Promotores, juízes, desembargadores e ministros não aguentam o teste da lanchonete da rodoviária
O juiz Marcelo Bretas resolveu passar de símbolo da faxina das roubalheiras do Rio de Janeiro a ícone dos penduricalhos do Judiciário. Contrariando uma resolução do Conselho Nacional de Justiça e respondendo a um questionamento da Ouvidoria da Justiça Federal, cobrou num tribunal o seu auxílio-moradia e o de sua mulher, também juíza.
Bretas sempre morou no Rio, e o casal obteve um penduricalho de R$ 8.600 mensais. Num cálculo grosseiro, para pagar uma quantia dessas à Viúva, uma pequena empresa que pague impostos pelo regime de lucro presumido precisa faturar R$ 5 mil por dia.
Bretas não é o único juiz ou promotor beneficiado pelo penduricalho. A desembargadora Marianna Fux, dona de dois apartamentos no Leblon, também recebe auxílio-moradia. Seu pai, o ministro Luiz Fux, reteve por três anos no Supremo Tribunal Federal o processo que contesta a legalidade do mimo classista.
Quando as repórteres Daniela Lima e Julia Chaib revelaram a bizarrice de Bretas, ele se explicou com a ironia dos poderosos: “Pois é, tenho esse ‘estranho’ hábito. Sempre que penso ter direito a algo eu vou à Justiça e peço. Talvez devesse ficar chorando num canto, ou pegar escondido ou à força. Mas, como tenho medo de merecer algum castigo, peço na Justiça o meu direito.”
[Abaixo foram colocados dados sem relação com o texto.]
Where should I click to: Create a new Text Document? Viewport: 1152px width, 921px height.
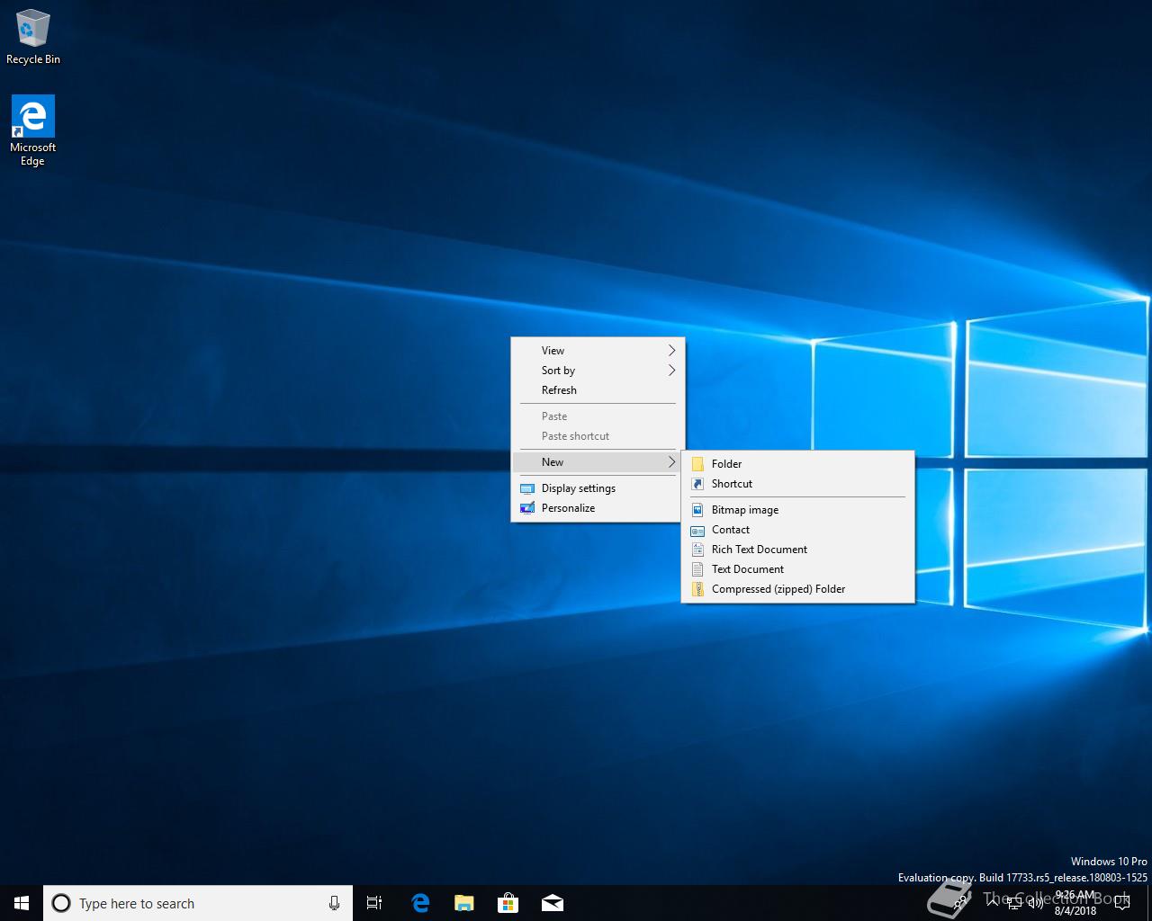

Pegar escondido ele não pega, mas se o doutor tem medo de castigo, não deve levar seu pleito ao balcão de uma lanchonete da rodoviária. Lá, trabalhadores que esperam pelo transporte teriam dificuldade para entender como juízes ou promotores, cujos salários iniciais estão em R$ 27.500 ou R$ 26.125, precisam de R$ 4.300 de auxílio-moradia para trabalhar na cidade em que sempre viveram. No caso de Bretas, ele deveria explicar como um casal precisa de mais R$ 4.300, morando na mesma casa.
Os penduricalhos transformaram-se numa ferida na cara do Judiciário, agravada pela má qualidade da argumentação dos doutores na defesa do mimo. Argumentam que outros servidores também recebem a prebenda. Dois erros nunca somaram um acerto. O juiz Roberto Veloso, presidente da guilda dos juízes federais, chegou a dizer que um magistrado não pode ter tranquilidade para trabalhar “se o advogado que está a seu lado está ganhando mais que ele”. Parolagem de má qualidade. Para recolher em impostos o que o casal Bretas recebe de auxílio-moradia (noves fora o salário), um advogado precisa faturar R$ 70 mil por mês. Além disso, juiz não fica sem clientes, mesmo sendo um mau servidor. Em São Paulo, um juiz condenado por extorsão está em regime semiaberto e em agosto recebeu R$ 52 mil pela sua aposentadoria.
A Lava-Jato colocou o Judiciário no centro da política nacional. Transformado em agente da moralidade pública, esse poder está empesteado pela cobiça, pelo corporativismo e pela onipotência. Bretas decidiu simbolizar as três coisas.
Há poucos dias, o professor Conrado Hübner Mendes publicou um artigo intitulado “Na prática, ministros do STF agridem a democracia”. Uma joia de coragem, informação e lógica. Expôs baixarias, contradições e auto mistificações de ministros do Supremo. Sobraram poucos. Sua amarga conclusão: “O tribunal foi capturado por ministros que superestimam sua capacidade de serem levados a sério e subestimam a fragilidade da corte.”